=== EXERCISE PROMPT ===
Count how many lines below include the string "computer", and give that number without anything else.

START DATA SUPPLIED

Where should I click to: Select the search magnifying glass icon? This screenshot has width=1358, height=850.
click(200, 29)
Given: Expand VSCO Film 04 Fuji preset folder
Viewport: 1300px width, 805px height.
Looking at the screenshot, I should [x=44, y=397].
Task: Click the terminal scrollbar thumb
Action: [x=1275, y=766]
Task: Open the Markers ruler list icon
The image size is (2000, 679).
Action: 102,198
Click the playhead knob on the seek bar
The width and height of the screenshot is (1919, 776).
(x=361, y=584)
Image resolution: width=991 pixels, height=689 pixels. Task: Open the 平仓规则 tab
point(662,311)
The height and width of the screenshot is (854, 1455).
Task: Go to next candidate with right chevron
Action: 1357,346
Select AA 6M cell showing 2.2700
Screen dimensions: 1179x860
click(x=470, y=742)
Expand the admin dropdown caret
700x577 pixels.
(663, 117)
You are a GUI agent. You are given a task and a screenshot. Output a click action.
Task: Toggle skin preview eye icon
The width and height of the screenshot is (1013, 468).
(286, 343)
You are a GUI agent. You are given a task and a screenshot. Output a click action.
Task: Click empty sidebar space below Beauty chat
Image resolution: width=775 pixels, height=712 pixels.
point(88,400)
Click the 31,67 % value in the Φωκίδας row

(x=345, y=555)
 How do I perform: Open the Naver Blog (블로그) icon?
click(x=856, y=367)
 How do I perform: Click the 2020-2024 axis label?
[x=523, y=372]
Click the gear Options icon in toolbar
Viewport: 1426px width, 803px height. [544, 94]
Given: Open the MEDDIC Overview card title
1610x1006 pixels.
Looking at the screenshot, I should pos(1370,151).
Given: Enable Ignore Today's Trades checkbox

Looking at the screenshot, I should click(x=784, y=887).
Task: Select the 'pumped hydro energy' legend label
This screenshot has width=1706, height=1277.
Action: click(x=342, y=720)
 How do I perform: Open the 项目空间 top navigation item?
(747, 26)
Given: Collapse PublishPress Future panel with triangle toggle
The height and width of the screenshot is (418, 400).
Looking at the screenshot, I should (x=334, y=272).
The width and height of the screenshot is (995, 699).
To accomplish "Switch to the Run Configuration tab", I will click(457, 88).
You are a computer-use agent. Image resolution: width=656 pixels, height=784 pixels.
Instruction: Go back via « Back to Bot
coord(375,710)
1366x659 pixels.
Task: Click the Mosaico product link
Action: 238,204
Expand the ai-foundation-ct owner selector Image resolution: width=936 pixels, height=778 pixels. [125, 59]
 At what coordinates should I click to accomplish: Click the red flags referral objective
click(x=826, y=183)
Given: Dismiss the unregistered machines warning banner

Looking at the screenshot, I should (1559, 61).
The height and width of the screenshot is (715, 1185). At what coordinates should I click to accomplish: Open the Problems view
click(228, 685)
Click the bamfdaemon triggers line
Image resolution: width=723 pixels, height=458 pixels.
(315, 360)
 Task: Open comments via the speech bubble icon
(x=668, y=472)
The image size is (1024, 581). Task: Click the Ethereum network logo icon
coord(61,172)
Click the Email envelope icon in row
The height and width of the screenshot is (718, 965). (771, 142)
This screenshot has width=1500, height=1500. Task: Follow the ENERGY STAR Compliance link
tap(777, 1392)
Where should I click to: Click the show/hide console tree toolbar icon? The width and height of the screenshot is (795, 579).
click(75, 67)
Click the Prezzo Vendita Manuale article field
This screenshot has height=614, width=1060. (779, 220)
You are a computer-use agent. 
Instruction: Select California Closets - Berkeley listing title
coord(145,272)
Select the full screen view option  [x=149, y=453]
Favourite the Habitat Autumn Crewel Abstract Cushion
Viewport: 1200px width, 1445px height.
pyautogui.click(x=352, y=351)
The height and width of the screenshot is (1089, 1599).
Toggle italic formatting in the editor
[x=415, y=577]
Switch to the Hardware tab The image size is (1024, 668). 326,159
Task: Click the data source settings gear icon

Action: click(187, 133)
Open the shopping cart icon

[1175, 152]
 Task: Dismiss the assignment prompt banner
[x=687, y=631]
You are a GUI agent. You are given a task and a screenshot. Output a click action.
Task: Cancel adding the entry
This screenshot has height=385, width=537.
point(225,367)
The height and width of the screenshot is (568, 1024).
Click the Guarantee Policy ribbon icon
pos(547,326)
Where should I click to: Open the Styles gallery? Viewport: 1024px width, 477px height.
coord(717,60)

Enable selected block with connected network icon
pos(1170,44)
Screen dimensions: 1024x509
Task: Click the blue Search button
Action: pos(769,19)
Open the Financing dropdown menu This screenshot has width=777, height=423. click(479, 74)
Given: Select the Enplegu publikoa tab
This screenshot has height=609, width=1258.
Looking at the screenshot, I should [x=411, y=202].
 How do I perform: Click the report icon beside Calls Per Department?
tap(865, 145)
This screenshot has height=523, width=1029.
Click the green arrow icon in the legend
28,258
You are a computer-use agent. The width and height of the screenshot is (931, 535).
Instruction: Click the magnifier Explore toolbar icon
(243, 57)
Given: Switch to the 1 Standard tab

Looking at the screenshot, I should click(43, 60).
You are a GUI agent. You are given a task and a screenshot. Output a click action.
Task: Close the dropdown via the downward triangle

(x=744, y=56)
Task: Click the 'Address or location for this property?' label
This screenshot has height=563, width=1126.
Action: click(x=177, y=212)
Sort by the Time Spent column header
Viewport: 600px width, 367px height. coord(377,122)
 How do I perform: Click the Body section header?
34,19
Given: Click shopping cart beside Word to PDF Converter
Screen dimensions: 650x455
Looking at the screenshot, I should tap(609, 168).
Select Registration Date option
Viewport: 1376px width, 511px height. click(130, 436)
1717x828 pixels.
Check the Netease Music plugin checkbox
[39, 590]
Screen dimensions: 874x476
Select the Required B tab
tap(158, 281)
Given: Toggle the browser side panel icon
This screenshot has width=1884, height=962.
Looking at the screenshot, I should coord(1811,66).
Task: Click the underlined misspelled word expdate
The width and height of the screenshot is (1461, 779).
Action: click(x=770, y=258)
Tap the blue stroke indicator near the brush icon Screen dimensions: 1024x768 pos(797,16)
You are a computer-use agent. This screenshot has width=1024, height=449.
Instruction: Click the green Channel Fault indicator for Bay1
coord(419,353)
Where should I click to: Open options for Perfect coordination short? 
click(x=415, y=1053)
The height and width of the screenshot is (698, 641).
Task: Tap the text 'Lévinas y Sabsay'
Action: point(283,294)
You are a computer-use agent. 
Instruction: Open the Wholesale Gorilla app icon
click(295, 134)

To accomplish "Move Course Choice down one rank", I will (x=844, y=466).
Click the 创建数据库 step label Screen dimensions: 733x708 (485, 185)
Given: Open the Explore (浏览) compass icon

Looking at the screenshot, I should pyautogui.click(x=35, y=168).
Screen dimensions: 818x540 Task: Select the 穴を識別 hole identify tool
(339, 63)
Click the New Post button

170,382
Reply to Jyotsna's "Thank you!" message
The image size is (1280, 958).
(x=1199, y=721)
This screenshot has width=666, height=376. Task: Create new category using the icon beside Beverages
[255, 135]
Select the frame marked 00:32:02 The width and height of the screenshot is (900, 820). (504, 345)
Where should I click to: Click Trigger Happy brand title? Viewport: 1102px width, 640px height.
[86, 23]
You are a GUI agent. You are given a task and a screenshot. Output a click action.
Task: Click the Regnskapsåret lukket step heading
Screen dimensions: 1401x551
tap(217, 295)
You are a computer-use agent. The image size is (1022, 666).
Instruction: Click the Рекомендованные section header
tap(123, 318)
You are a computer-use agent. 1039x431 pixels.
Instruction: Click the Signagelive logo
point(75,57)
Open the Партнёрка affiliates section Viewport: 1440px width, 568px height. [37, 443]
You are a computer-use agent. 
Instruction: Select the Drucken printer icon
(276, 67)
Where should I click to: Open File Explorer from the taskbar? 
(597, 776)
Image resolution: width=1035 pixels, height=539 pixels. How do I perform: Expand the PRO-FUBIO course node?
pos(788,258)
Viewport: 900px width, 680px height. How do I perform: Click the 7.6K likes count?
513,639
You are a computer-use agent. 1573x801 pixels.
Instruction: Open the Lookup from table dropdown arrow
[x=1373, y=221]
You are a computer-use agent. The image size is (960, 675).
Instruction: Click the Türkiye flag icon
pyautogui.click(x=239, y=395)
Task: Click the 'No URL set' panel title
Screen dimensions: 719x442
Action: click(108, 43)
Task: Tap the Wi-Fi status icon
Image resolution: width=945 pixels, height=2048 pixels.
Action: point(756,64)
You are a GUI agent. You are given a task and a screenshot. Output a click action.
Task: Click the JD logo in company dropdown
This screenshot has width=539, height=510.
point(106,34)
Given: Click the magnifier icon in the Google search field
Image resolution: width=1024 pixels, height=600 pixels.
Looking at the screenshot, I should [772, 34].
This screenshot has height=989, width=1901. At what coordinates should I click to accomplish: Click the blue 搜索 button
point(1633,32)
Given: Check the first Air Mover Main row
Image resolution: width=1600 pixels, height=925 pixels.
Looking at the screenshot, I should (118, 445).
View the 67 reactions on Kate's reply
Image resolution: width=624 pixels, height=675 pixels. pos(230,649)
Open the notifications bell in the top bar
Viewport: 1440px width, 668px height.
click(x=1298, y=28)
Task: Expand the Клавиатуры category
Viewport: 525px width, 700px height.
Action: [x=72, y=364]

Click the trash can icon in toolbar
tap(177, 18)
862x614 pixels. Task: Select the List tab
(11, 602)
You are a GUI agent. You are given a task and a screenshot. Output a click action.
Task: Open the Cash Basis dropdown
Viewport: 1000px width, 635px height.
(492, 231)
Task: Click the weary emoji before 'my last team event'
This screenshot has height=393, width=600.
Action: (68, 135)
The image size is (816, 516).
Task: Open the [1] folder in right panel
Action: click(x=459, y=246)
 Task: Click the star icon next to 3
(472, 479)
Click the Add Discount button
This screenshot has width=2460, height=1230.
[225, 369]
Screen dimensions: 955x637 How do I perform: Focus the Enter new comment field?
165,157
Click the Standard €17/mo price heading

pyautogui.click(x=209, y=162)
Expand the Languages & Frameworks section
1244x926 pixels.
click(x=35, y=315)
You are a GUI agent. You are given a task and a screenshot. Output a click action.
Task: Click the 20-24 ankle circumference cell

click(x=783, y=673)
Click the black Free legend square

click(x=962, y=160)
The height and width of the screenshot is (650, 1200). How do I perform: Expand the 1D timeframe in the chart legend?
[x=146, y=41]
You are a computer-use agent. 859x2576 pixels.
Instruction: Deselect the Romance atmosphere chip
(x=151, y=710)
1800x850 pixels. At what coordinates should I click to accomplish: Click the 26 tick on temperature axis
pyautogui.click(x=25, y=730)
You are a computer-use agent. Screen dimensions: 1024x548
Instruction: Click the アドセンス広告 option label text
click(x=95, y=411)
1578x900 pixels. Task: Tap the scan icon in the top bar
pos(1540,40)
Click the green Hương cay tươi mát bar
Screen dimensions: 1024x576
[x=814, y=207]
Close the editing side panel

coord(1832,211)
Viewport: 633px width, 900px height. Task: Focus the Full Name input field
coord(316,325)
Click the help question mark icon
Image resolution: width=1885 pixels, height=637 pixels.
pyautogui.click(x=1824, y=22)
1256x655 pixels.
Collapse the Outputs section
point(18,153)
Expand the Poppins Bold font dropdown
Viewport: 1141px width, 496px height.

END DATA SUPPLIED

=== SOLUTION FOR THIS PROBLEM ===
12